He said this was his “personal achievement” and marked him as “doing more for Welsh cultural life than any man of his generation.”
Mr Jones added that Lord Roberts was “an extraordinary man, very kind, extremely wise with a tremendous sense humour.”
“To me, he was a kind friend and wise counsellor. He will be greatly missed, both in Wales and in Westminster.”
Leader of the Welsh Conservatives Andrew RT Davies AM called Lord Roberts “a great politician and a great man”.
He added: “His hard work and commitment to public service had a hugely positive impact upon the future of the Welsh language and Wales as a whole.
“I know he will be greatly missed and my heartfelt condolences go out to his family on this very sad day.”
Lord Crickhowell, who as Nicholas Edwards was Welsh Secretary in two Thatcher governments, told the BBC News website: “He was a splendid Welshman and made great contributions to the Welsh language, apart from anything else.
“He was my advisor and guru.
“He also made a great contribution the health service in Wales.
“He will be greatly missed in the Lords. He was a very hard-working figure, and an indispensable number two to me.
“I know he was disappointed that he never became a secretary of state but those of us who knew him knew that probably wouldn’t have revealed him at his best because he was one of those people who was extremely good at providing back-up and support.”

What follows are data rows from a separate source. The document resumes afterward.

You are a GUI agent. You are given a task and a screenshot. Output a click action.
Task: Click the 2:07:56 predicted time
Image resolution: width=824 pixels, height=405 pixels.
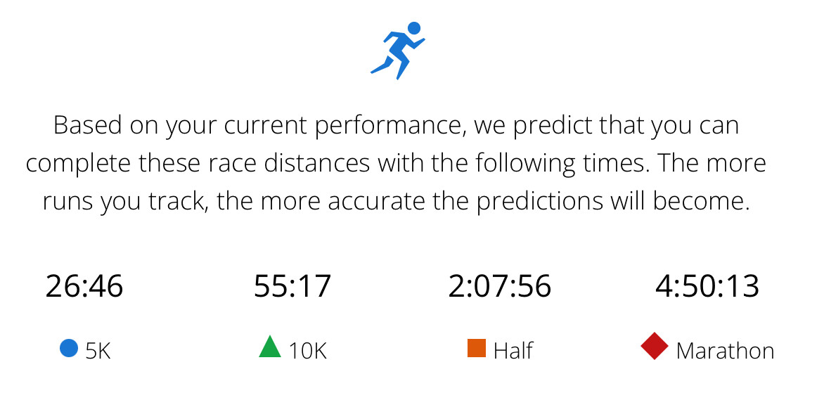click(500, 287)
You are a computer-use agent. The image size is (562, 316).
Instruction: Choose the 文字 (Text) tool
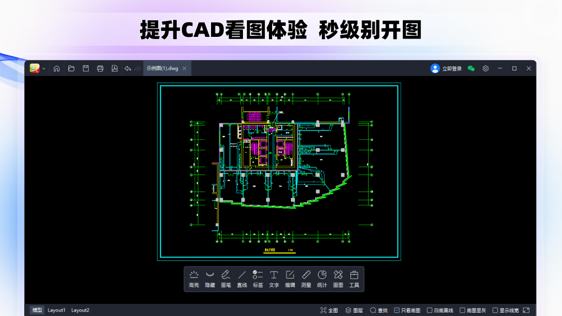[x=274, y=278]
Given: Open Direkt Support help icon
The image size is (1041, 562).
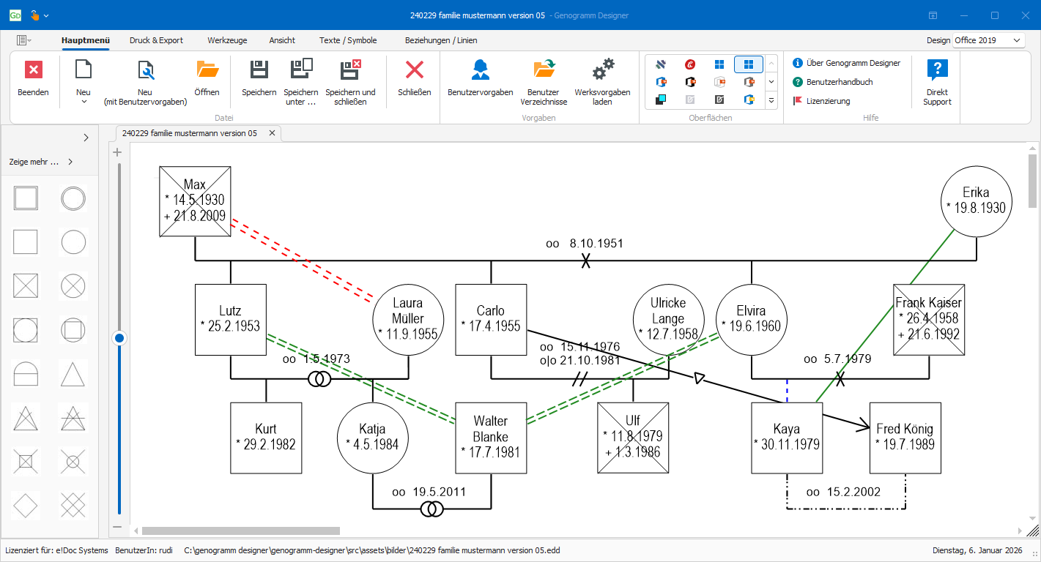Looking at the screenshot, I should point(937,70).
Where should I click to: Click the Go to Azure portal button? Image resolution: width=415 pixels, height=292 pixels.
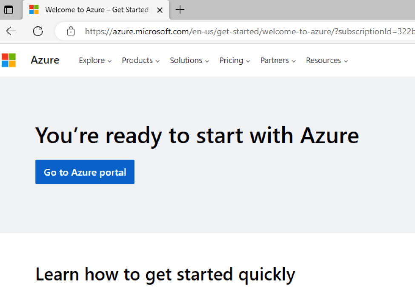pyautogui.click(x=85, y=172)
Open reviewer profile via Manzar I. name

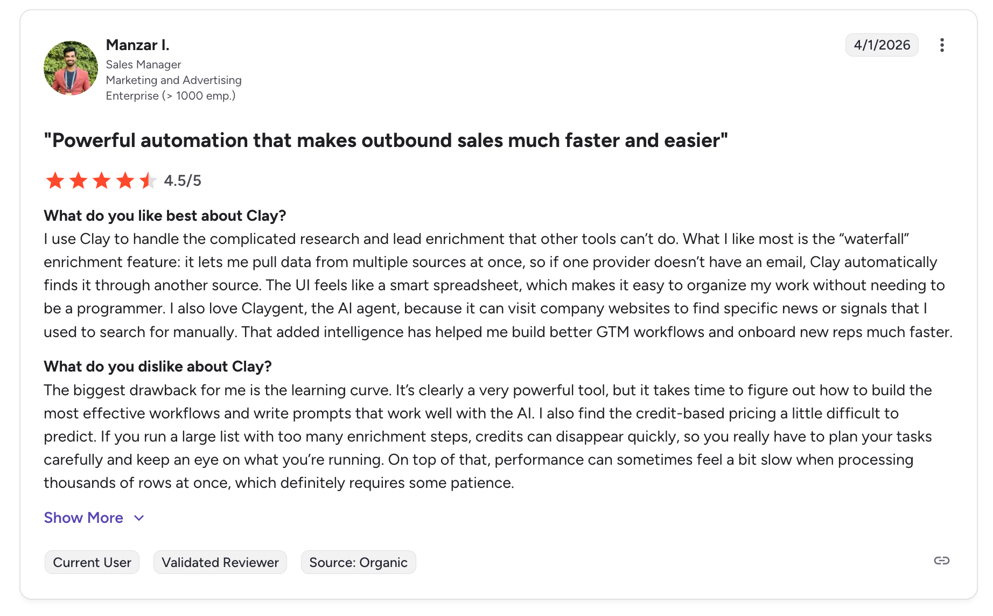(138, 45)
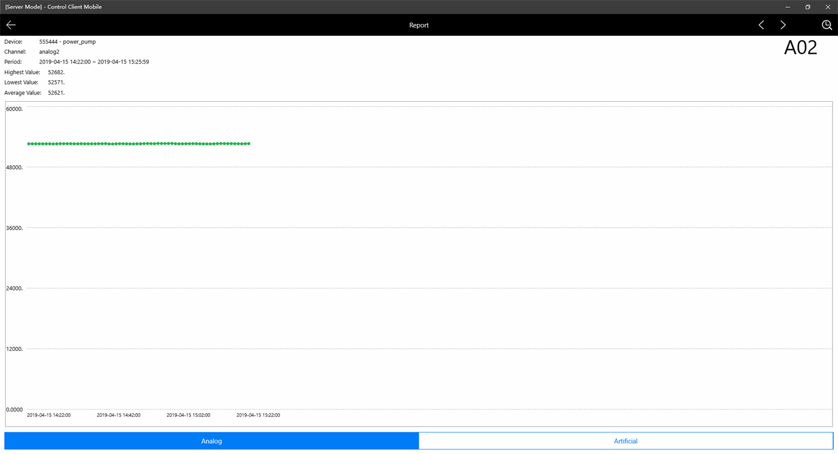This screenshot has height=454, width=838.
Task: Select a green data point on the chart
Action: (x=138, y=143)
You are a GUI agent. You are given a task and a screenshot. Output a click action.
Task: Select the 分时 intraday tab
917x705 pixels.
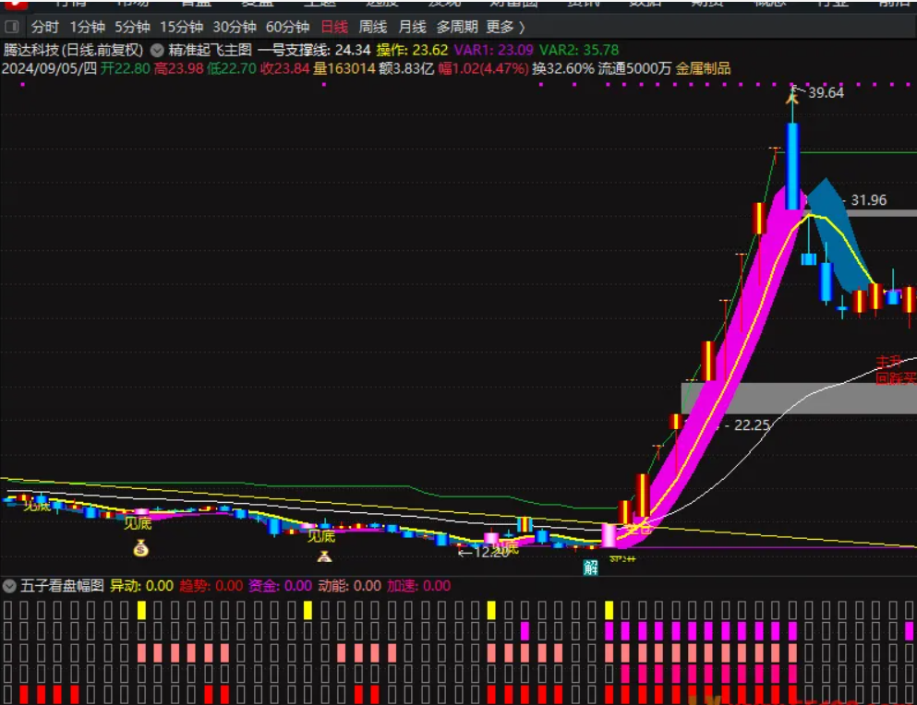point(44,27)
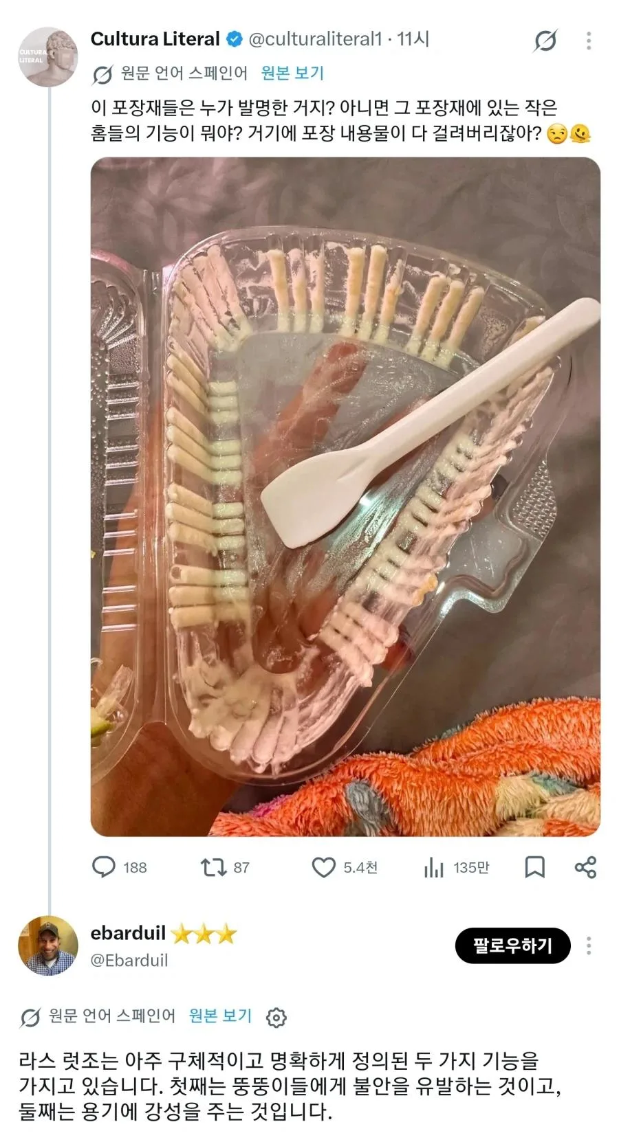This screenshot has width=619, height=1142.
Task: Toggle 원본 보기 on the main post
Action: (x=292, y=73)
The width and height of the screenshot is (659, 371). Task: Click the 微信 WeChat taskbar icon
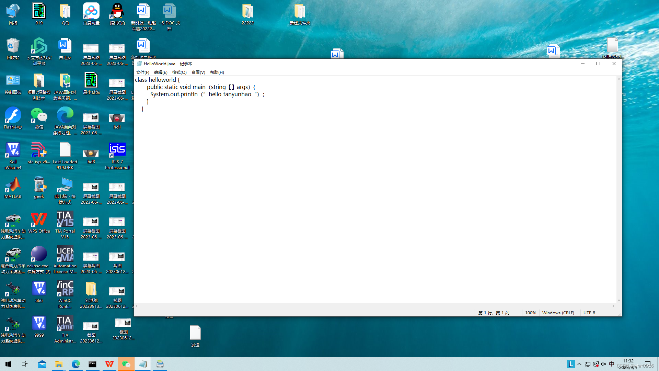[126, 364]
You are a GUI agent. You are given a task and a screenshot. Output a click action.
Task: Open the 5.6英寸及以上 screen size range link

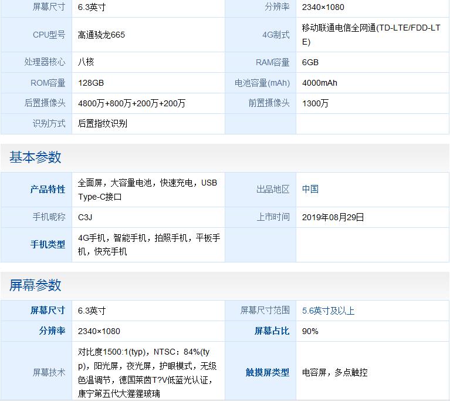point(328,311)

Describing him as a “very good friend,” Lord Crickhowell added: “I have to say, in every sense it’s terribly sad but he was desperately ill, so in that sense it may be a relief.
“I talked to him in the last two or three weeks on the phone and he couldn’t use his hands, or read, or do anything very much.”
Lord Roberts of Conwy served for 18 years in government
There were also tributes from political opponents.
First Minister Carwyn Jones said: “I am saddened to hear of the death of Lord Roberts of Conwy and my thoughts go out to his family and friends at this time.
“Lord Roberts was a leading figure in Welsh politics for more than 30 years. As well as a long career in the Welsh Office he will be particularly remembered for his work on the Welsh language and for piloting the Welsh Language Act.
“He will be greatly missed by Welsh politics as a whole.”
Lord Barry Jones – the former Shadow Welsh Secretary and Alyn and Deeside MP – said: “Had there been any justice in politics he would have been Secretary of State for Wales. His memoirs were superb.
“Wyn built more roads than the Romans. He was the quintessential Welsh Conservative with an outstanding track record of service.”
Huw Jones, chairman of the S4C Authority, called Lord Roberts “a guardian angel for the Welsh language and for S4C within the Conservative government of the 80s and 90s”.
“Both were close to his heart and he did everything he could to promote and support them.”
Mr Jones added: “Alongside his measured and careful style, he had humour and mischief in his eye and great personal warmth.
“He made a huge contribution at a critical time for the Welsh language and he will be greatly missed.”
Veteran journalist and friend Derek Bellis told BBC Radio Wales: “He was a very kind, gentle and humorous man with a giant intellect but no ego at all.
“I never saw him have a single cross word. He often had to run the brunt of demonstrations but took it all in good heart.”
Mr Bellis added: “I visited him over the last few months when he was ill but his brain was as sharp as a tack.
“He was no toff was Wyn – he was a man of the people.”